─── INPUT ───

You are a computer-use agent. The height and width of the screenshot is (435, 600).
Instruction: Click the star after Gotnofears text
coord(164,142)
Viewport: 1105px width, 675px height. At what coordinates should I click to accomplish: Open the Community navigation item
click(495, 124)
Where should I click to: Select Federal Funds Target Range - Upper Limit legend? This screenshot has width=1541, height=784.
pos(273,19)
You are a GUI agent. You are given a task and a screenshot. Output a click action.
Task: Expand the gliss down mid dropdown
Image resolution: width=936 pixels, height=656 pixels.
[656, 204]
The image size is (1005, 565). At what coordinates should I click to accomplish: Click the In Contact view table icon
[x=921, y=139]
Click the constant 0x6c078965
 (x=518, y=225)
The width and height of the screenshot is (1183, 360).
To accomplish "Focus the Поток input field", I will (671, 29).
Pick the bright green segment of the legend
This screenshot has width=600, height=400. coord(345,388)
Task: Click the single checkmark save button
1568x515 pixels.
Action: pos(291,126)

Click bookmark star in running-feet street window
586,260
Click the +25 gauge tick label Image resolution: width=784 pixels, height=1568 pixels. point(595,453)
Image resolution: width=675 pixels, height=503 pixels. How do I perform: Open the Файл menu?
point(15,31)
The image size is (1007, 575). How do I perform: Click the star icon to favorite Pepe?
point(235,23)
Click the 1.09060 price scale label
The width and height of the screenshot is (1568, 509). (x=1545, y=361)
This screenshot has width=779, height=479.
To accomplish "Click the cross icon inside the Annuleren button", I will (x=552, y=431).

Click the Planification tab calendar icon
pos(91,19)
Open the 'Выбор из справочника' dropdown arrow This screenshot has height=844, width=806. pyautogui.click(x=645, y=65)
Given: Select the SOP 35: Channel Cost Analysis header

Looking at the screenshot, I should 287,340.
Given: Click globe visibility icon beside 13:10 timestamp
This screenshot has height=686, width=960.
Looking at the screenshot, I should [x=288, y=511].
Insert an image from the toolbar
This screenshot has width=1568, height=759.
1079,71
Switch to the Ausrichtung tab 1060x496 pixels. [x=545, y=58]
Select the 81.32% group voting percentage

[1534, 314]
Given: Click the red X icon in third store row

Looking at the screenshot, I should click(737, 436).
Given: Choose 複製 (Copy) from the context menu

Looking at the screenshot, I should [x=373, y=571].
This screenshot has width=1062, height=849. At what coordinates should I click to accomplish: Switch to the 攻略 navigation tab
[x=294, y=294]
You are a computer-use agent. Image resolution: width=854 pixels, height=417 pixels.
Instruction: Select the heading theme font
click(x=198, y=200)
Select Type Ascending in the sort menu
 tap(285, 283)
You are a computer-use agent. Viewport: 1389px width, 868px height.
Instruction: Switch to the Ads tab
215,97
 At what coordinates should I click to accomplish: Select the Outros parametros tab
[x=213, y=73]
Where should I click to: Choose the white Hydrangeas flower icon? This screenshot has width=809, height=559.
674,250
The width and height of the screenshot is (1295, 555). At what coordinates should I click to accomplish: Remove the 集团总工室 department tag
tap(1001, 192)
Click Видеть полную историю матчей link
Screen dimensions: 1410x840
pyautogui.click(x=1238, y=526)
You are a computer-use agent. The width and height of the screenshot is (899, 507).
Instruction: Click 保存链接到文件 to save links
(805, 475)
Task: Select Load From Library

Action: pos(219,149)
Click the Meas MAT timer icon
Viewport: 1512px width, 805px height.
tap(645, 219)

───

_PROMPT_. All of the data above needs to be transcribed verbatim.

_RESPONSE AREA_.
You are a computer-use agent. The height and width of the screenshot is (435, 600).
Instruction: Click the star after Gotnofears text
coord(164,142)
Viewport: 1105px width, 675px height. At what coordinates should I click to accomplish: Open the Community navigation item
click(495, 124)
Where should I click to: Select Federal Funds Target Range - Upper Limit legend? This screenshot has width=1541, height=784.
pos(273,19)
You are a GUI agent. You are given a task and a screenshot. Output a click action.
Task: Expand the gliss down mid dropdown
Image resolution: width=936 pixels, height=656 pixels.
[656, 204]
The image size is (1005, 565). At what coordinates should I click to accomplish: Click the In Contact view table icon
[x=921, y=139]
Click the constant 0x6c078965
 (x=518, y=225)
The width and height of the screenshot is (1183, 360).
To accomplish "Focus the Поток input field", I will (671, 29).
Pick the bright green segment of the legend
This screenshot has width=600, height=400. coord(345,388)
Task: Click the single checkmark save button
1568x515 pixels.
Action: pos(291,126)

Click bookmark star in running-feet street window
586,260
Click the +25 gauge tick label Image resolution: width=784 pixels, height=1568 pixels. point(595,453)
Image resolution: width=675 pixels, height=503 pixels. How do I perform: Open the Файл menu?
point(15,31)
The image size is (1007, 575). How do I perform: Click the star icon to favorite Pepe?
point(235,23)
Click the 1.09060 price scale label
The width and height of the screenshot is (1568, 509). (x=1545, y=361)
This screenshot has width=779, height=479.
To accomplish "Click the cross icon inside the Annuleren button", I will (x=552, y=431).

Click the Planification tab calendar icon
pos(91,19)
Open the 'Выбор из справочника' dropdown arrow This screenshot has height=844, width=806. pyautogui.click(x=645, y=65)
Given: Select the SOP 35: Channel Cost Analysis header

Looking at the screenshot, I should 287,340.
Given: Click globe visibility icon beside 13:10 timestamp
This screenshot has height=686, width=960.
Looking at the screenshot, I should [x=288, y=511].
Insert an image from the toolbar
This screenshot has width=1568, height=759.
1079,71
Switch to the Ausrichtung tab 1060x496 pixels. [x=545, y=58]
Select the 81.32% group voting percentage

[1534, 314]
Given: Click the red X icon in third store row

Looking at the screenshot, I should click(737, 436).
Given: Choose 複製 (Copy) from the context menu

Looking at the screenshot, I should [x=373, y=571].
This screenshot has width=1062, height=849. At what coordinates should I click to accomplish: Switch to the 攻略 navigation tab
[x=294, y=294]
You are a computer-use agent. Image resolution: width=854 pixels, height=417 pixels.
Instruction: Select the heading theme font
click(x=198, y=200)
Select Type Ascending in the sort menu
 tap(285, 283)
You are a computer-use agent. Viewport: 1389px width, 868px height.
Instruction: Switch to the Ads tab
215,97
 At what coordinates should I click to accomplish: Select the Outros parametros tab
[x=213, y=73]
Where should I click to: Choose the white Hydrangeas flower icon? This screenshot has width=809, height=559.
674,250
The width and height of the screenshot is (1295, 555). At what coordinates should I click to accomplish: Remove the 集团总工室 department tag
tap(1001, 192)
Click Видеть полную историю матчей link
Screen dimensions: 1410x840
pyautogui.click(x=1238, y=526)
You are a computer-use agent. The width and height of the screenshot is (899, 507).
Instruction: Click 保存链接到文件 to save links
(805, 475)
Task: Select Load From Library

Action: pos(219,149)
Click the Meas MAT timer icon
Viewport: 1512px width, 805px height.
tap(645, 219)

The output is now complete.